Training, exercises, weather taskings, deployments and supporting combatant commanders around the globe kept 403rd Wing Reserve Citizen Airmen busy in 2023.  

“In my few months as your commander, 403rd Warfighters aggressively met short notice taskings and deployments while overcoming fiscal uncertainties,” said Col. John F. Benson, 403rd Wing commander. “Regardless of the challenge, you adapted and persevered to accomplish the mission. Whether it’s tactical airlift, weather reconnaissance, aeromedical, medical, maintenance or mission support, you’ve clearly demonstrated why we continue to be the Wing of Choice. We continuously lead 22nd Air Force and showed Air Force Reserve Command that we are Ready Now.” 

These are a few of the milestones that demonstrated the wing’s commitment to mission readiness, modernization, community partnerships, and Airmen. 

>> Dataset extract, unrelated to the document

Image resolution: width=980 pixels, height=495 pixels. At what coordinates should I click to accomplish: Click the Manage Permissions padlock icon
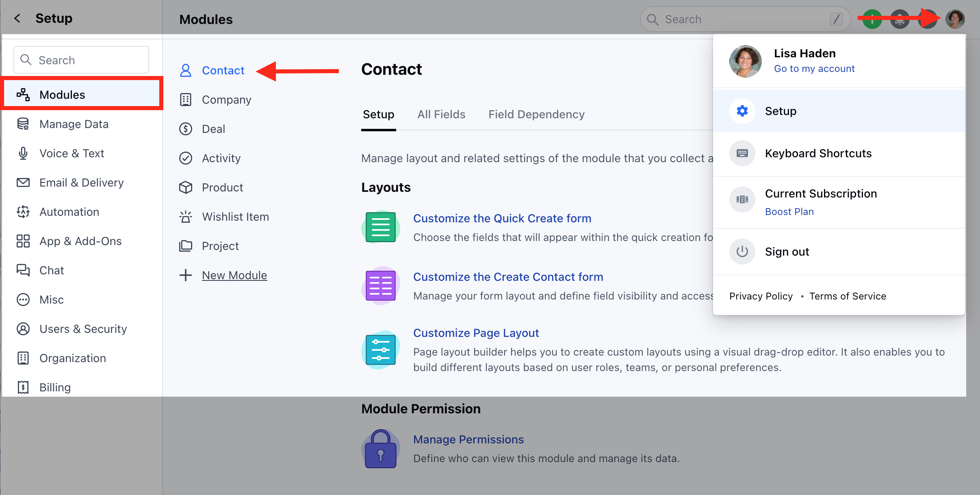point(380,449)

Ready Now: Deployments, Exercises, Training 

Wing units work year-round to ensure reservists are trained and combat ready. The wing deployed more than 100 reservists worldwide in support of five operations in support of Air Force taskings. An additional 60 personnel supported exercises around the globe to include Swift Response in Europe, 22nd Air Force Exercise Rally in the Pacific, and the Innovative Readiness Training's Healthy Tennesseans. All this was in addition to home station readiness training. 

 The 815th Airlift Squadron flew 873 sorties and 1,939 hours for training and in support of several exercises. About 60 squadron aircrew members and supporting personnel departed Keesler Air Force Base May 5 to travel to Europe for Swift Response 2023. Swift Response, part of U.S. European Command’s Defender 23 exercise, consisted of more than 7,000 U.S. and 17,000 service members from 20 allied and partner nations and was designed to bolster readiness and interoperability between the U.S. and its NATO Allies. The aircraft, crew and supporting personnel were staged primarily at Aviano Air Base, Italy, with a small package of crews and maintainers kicking off the Flying Jennies’ operations at Zaragoza Air Base, Spain, May 8-10. 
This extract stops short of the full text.